Its 2018, and we are still discussing passwords!!!
So, I was going through my LinkedIn posts today, when I came across a link a contact had posted showing the top 25 most commonly used passwords of 2016.
Seriously? Does anyone use these passwords or the results of this survey are simply fabricated? Actually, these passwords did not come from a survey (who in their right minds would actually give out their passwords in a survey, eh!), but rather, they were the result of an analysis of the passwords compromised as a result of a breach on many enterprise systems in 2016.
You'd be surprised that whilst there are a plethora of controls to reduce the susceptibility of companies to password theft, such as password hashing, database salting, various forms of encryption etc... they are hardly ever in place. As such, a compromise of their system often leads to the username / credentials of their customers, staff, employees etc... leaked. Unfortunately, the hacker community are actually much better at collaborating than the cyber professionals themselves, and so are very quick to share the details of any such leaks, including the leaked data itself, online.
And so, back to the matter, it is very easy to actually download a copy of leaked user credentials online, and conduct an analysis of the data within it to determine the most commonly used and weakest credentials.
As a cyber professional, I have had the pleasure of playing around with password crackers such as 'L0phtCrack' and 'John the Ripper' and know fully well that apart from their ability to brute force a large combination of characters in a short space of time, they simply start the task by running through these commonly used passwords, resulting in a significant reduction in the time it takes to crack a system.
What baffles me though is that the password problem has actually been solved. For many years too!!! Multi-factor authentication. It is simply a way of layering multiple forms of authentication to form a strong mechanism to verify yourself to a system. If one system is compromised, the other system stands.

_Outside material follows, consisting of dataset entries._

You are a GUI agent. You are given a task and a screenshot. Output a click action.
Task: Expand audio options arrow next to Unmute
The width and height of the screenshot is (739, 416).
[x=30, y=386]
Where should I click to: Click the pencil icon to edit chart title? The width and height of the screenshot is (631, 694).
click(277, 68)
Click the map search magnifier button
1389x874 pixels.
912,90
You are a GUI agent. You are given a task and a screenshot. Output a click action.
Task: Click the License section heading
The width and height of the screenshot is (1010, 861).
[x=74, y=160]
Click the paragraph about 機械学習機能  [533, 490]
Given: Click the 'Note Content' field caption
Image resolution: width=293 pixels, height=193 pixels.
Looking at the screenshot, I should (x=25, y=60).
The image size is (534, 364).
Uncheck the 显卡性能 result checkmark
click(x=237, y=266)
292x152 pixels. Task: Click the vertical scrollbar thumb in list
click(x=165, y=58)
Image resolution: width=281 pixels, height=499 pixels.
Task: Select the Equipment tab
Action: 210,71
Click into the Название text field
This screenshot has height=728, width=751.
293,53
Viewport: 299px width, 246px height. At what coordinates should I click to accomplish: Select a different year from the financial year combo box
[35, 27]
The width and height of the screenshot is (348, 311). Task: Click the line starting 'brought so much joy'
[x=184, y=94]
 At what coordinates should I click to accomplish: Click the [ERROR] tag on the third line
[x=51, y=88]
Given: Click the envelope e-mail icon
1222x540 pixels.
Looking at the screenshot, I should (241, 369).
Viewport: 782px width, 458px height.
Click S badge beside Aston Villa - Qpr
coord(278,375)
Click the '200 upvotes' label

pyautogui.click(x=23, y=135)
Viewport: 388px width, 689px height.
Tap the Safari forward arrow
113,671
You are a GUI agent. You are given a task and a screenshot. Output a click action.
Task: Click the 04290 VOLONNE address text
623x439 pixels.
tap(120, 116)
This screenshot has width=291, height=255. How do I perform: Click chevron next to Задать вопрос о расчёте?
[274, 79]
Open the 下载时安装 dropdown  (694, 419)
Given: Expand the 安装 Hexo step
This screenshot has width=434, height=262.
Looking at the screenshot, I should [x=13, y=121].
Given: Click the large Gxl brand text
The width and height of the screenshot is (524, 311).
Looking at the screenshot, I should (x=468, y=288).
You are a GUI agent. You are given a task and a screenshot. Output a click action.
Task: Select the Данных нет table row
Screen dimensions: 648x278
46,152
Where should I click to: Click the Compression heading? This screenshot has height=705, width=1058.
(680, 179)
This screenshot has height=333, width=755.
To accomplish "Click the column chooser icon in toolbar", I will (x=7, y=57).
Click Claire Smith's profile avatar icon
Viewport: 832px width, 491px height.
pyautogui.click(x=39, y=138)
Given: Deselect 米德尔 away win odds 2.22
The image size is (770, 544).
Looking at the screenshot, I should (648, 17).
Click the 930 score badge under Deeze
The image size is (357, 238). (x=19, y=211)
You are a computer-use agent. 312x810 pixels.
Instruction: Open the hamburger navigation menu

Most popular web services such as Google, Yahoo, Outlook, Facebook etc.. all support multi-factor authentication, but for some strange reasons, the uptake has been low.
Right next to the LinkedIn post was another article recently published by google suggesting that less than 10% of their users had enabled multi-factor authentication (MFA). This is accredited to many different factors such as lack of awareness of its existence, lack of an understanding of how it works, a perception it makes authentication more difficult etc...
Sounds like there is a lot to be done by us as cyber professionals in spreading the message about the need for users to embrace more modern and sophisticated authentication mechanisms such as MFA. In fact, MFA is constantly evolving to ensure a better authentication process for the user, without reducing the overall security posture. Over the last couple of years, we have seen newer authentication services branded under enterprise marketing buzz words such as 'step-up authentication', 'context-aware authentication', 'two-step authentication', 'dynamic authentication', 'token-push authentication' etc... I will not go into the various definitions of each of these technologies today, but they are all meant to ensure a better user experience for users whilst enhancing the security of the underlying security.
Whilst my cyber security colleagues like to think of passwords as a dinosaur: a prehistoric legacy system which has had its day in the sun, and should now be a thing of the past, I like to think of it more as a cockroach. One with more than 9 lives and will survive the proverbial nuclear holocaust. It is not going anywhere soon. Many systems, both legacy and new systems, will continue to support it for a long time to come.
So, our work as cyber professionals is extremely important. We have to keep spreading the word. Encourage your users to adopt MFA wherever possible. Where not possible, encourage them to use good and strong passwords (what 'good / strong' is, is a topic for another day), whilst embracing good password behaviours - don't write it up on a post-it and stick it on your computer.
Remember, if you dog is called Molly, there is a good chance I will try multiple variations of this if I am trying to hack your account!!!.